Form labels. Every input needs a programmatically associated label — either a <label> element with a matching for attribute or an aria-label.
Heading hierarchy. Use one <h1> per page. Don't skip levels (no jumping from <h1> to <h3>).
Link text. "Click here" and "Read more" are failures. Links should describe their destination: "View the pricing page" or "Read the migration guide."
ARIA attributes. If you use ARIA, use it correctly. aria-hidden="true" on focusable elements is a common mistake. Interactive elements need accessible names.
Keyboard navigation. Every interactive element must be focusable and operable with a keyboard. Custom components need appropriate role, tabindex, and keyboard event handlers.
Best Practices (100)
This category catches security issues and web platform misuse.

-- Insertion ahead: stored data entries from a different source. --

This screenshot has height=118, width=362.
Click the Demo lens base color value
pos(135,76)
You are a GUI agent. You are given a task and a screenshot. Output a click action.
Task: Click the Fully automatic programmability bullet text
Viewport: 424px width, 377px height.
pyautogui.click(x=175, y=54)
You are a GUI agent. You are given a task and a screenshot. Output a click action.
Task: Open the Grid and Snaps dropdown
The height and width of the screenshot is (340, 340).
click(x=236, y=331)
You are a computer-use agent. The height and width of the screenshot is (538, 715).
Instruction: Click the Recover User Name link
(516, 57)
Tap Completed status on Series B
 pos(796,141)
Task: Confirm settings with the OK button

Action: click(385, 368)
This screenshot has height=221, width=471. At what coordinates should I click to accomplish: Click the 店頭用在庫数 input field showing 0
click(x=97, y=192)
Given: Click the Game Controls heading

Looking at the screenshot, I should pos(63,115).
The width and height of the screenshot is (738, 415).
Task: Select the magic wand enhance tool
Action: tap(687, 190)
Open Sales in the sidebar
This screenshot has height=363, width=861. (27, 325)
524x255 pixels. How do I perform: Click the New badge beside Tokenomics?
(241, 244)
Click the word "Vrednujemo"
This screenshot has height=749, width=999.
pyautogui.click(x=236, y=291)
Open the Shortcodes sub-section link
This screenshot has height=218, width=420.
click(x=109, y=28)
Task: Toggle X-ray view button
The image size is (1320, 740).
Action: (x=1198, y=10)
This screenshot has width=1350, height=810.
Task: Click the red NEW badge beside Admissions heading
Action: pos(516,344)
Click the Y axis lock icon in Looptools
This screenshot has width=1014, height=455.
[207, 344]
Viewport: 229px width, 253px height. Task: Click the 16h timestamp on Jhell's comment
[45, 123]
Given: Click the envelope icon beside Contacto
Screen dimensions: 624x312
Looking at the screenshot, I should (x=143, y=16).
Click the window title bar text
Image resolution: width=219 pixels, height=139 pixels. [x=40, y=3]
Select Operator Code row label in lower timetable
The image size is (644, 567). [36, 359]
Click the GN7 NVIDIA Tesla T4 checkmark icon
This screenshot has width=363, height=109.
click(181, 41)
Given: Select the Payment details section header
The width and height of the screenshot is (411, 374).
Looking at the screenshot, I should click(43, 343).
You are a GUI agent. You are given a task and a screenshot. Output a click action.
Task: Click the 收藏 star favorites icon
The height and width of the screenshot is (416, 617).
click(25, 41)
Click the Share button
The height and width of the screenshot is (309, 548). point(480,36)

Use HTTPS. Every resource — scripts, images, fonts, API calls — must load over HTTPS. Mixed content (HTTP resources on an HTTPS page) is both a security risk and a Lighthouse failure.
Avoid deprecated APIs. document.write(), Application Cache, and synchronous XHR in event handlers will fail this audit.
No browser errors. Open the console and fix any JavaScript errors. Lighthouse checks for logged errors.
CSP and security headers. While not all are required for a perfect score, setting Content-Security-Policy, X-Content-Type-Options, and Referrer-Policy headers improves your score and your security posture.
Use passive event listeners. Touch and wheel event listeners should use { passive: true } to avoid blocking scrolling:
document.addEventListener("touchstart", onTouch, { passive: true });
SEO (100)
The SEO audit checks technical fundamentals, not content quality.
Required meta tags. Every page needs a <title> and <meta name="description">. Both should be unique across your site.
<title>Page Title — Site Name</title>
<meta name="description" content="A concise description under 160 characters." />
Crawlable links. Use proper <a href="..."> tags, not JavaScript click handlers for navigation. Crawlers follow <a> tags.
Valid robots.txt. Ensure it's accessible at /robots.txt and doesn't accidentally block important pages.
Document has a valid hreflang. If you serve multiple languages, implement hreflang tags correctly.
Legible font sizes. Body text should be at least 16px on mobile. Lighthouse flags text smaller than 12px.
Maintaining the Score
A perfect score today can degrade tomorrow. Set up automated monitoring:
# Lighthouse CI in your CI/CD pipeline
npm install -g @lhci/cli
lhci autorun --config=lighthouserc.json
Configure it to fail your build if scores drop below your threshold. Catching regressions in CI is far cheaper than debugging them in production.
The goal is not the number itself — it's building the habit of shipping fast, accessible, well-built pages by default.